▶ [Instruction]
Turn the records below into a Markdown table with two columns, No. and Entry. Number each line in order, put its text under Entry, and skip blank lines.

▶ [Excerpted records]
— START —

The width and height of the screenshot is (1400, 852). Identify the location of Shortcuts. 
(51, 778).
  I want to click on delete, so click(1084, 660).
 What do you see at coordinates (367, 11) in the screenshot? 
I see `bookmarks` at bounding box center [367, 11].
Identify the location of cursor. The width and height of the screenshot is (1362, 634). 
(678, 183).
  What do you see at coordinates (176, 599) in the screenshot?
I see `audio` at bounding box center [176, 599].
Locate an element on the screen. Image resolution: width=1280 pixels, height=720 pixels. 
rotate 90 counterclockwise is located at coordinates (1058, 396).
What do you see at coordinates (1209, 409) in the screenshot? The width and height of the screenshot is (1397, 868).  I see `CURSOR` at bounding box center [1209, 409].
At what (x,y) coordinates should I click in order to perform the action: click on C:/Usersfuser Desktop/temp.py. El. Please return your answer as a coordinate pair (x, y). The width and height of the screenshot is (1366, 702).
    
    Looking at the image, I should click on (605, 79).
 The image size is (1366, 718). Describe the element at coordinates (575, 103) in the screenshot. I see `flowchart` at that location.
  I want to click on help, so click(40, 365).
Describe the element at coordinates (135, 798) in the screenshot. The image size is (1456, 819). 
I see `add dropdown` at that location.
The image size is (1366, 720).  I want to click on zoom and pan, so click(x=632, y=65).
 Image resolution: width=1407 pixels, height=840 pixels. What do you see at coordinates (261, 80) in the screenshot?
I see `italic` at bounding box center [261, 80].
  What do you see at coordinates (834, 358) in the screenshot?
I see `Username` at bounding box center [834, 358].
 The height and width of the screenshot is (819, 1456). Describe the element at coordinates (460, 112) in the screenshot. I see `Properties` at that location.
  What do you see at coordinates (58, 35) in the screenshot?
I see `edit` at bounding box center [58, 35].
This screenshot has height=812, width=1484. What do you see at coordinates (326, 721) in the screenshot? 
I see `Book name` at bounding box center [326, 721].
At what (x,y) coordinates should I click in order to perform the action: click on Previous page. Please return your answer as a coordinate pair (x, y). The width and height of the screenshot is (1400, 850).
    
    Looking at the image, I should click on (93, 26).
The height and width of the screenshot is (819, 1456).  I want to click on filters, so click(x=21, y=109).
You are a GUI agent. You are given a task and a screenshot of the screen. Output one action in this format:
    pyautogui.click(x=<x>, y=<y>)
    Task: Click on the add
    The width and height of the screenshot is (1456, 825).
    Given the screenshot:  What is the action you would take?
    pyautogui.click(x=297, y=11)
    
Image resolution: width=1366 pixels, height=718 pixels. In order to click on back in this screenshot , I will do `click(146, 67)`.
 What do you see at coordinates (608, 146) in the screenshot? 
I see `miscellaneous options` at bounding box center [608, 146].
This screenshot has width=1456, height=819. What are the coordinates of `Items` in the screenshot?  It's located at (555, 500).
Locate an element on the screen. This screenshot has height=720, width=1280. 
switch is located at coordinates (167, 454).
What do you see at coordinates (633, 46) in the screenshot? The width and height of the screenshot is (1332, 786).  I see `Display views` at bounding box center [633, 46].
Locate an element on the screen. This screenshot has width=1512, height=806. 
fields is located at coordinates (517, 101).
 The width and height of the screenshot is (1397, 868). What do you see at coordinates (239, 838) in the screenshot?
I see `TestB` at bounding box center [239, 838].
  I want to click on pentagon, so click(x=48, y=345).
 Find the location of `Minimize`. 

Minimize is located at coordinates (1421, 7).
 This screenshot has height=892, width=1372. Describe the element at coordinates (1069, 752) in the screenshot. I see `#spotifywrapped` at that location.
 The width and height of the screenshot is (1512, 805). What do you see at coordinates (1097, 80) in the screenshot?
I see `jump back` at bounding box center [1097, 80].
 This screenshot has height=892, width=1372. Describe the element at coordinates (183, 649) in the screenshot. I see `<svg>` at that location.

— END —

▶ [Written solution]
| No. | Entry |
|---|---|
| 1 | The width and height of the screenshot is (1400, 852). Identify the location of Shortcuts.  |
| 2 | (51, 778). |
| 3 |   I want to click on delete, so click(1084, 660). |
| 4 |  What do you see at coordinates (367, 11) in the screenshot?  |
| 5 | I see `bookmarks` at bounding box center [367, 11]. |
| 6 | Identify the location of cursor. The width and height of the screenshot is (1362, 634).  |
| 7 | (678, 183). |
| 8 |   What do you see at coordinates (176, 599) in the screenshot? |
| 9 | I see `audio` at bounding box center [176, 599]. |
| 10 | Locate an element on the screen. Image resolution: width=1280 pixels, height=720 pixels.  |
| 11 | rotate 90 counterclockwise is located at coordinates (1058, 396). |
| 12 | What do you see at coordinates (1209, 409) in the screenshot? The width and height of the screenshot is (1397, 868).  I see `CURSOR` at bounding box center [1209, 409]. |
| 13 | At what (x,y) coordinates should I click in order to perform the action: click on C:/Usersfuser Desktop/temp.py. El. Please return your answer as a coordinate pair (x, y). The width and height of the screenshot is (1366, 702). |
| 14 |     Looking at the image, I should click on (605, 79). |
| 15 |  The image size is (1366, 718). Describe the element at coordinates (575, 103) in the screenshot. I see `flowchart` at that location. |
| 16 |   I want to click on help, so click(40, 365). |
| 17 | Describe the element at coordinates (135, 798) in the screenshot. The image size is (1456, 819).  |
| 18 | I see `add dropdown` at that location. |
| 19 | The image size is (1366, 720).  I want to click on zoom and pan, so click(x=632, y=65). |
| 20 |  Image resolution: width=1407 pixels, height=840 pixels. What do you see at coordinates (261, 80) in the screenshot? |
| 21 | I see `italic` at bounding box center [261, 80]. |
| 22 |   What do you see at coordinates (834, 358) in the screenshot? |
| 23 | I see `Username` at bounding box center [834, 358]. |
| 24 |  The height and width of the screenshot is (819, 1456). Describe the element at coordinates (460, 112) in the screenshot. I see `Properties` at that location. |
| 25 |   What do you see at coordinates (58, 35) in the screenshot? |
| 26 | I see `edit` at bounding box center [58, 35]. |
| 27 | This screenshot has height=812, width=1484. What do you see at coordinates (326, 721) in the screenshot?  |
| 28 | I see `Book name` at bounding box center [326, 721]. |
| 29 | At what (x,y) coordinates should I click in order to perform the action: click on Previous page. Please return your answer as a coordinate pair (x, y). The width and height of the screenshot is (1400, 850). |
| 30 |     Looking at the image, I should click on (93, 26). |
| 31 | The height and width of the screenshot is (819, 1456).  I want to click on filters, so click(x=21, y=109). |
| 32 | You are a GUI agent. You are given a task and a screenshot of the screen. Output one action in this format: |
| 33 |     pyautogui.click(x=<x>, y=<y>) |
| 34 |     Task: Click on the add |
| 35 |     The width and height of the screenshot is (1456, 825). |
| 36 |     Given the screenshot:  What is the action you would take? |
| 37 |     pyautogui.click(x=297, y=11) |
| 38 | Image resolution: width=1366 pixels, height=718 pixels. In order to click on back in this screenshot , I will do `click(146, 67)`. |
| 39 |  What do you see at coordinates (608, 146) in the screenshot?  |
| 40 | I see `miscellaneous options` at bounding box center [608, 146]. |
| 41 | This screenshot has width=1456, height=819. What are the coordinates of `Items` in the screenshot?  It's located at (555, 500). |
| 42 | Locate an element on the screen. This screenshot has height=720, width=1280.  |
| 43 | switch is located at coordinates (167, 454). |
| 44 | What do you see at coordinates (633, 46) in the screenshot? The width and height of the screenshot is (1332, 786).  I see `Display views` at bounding box center [633, 46]. |
| 45 | Locate an element on the screen. This screenshot has width=1512, height=806.  |
| 46 | fields is located at coordinates (517, 101). |
| 47 |  The width and height of the screenshot is (1397, 868). What do you see at coordinates (239, 838) in the screenshot? |
| 48 | I see `TestB` at bounding box center [239, 838]. |
| 49 |   I want to click on pentagon, so click(x=48, y=345). |
| 50 |  Find the location of `Minimize`.  |
| 51 | Minimize is located at coordinates (1421, 7). |
| 52 |  This screenshot has height=892, width=1372. Describe the element at coordinates (1069, 752) in the screenshot. I see `#spotifywrapped` at that location. |
| 53 |  The width and height of the screenshot is (1512, 805). What do you see at coordinates (1097, 80) in the screenshot? |
| 54 | I see `jump back` at bounding box center [1097, 80]. |
| 55 |  This screenshot has height=892, width=1372. Describe the element at coordinates (183, 649) in the screenshot. I see `<svg>` at that location. |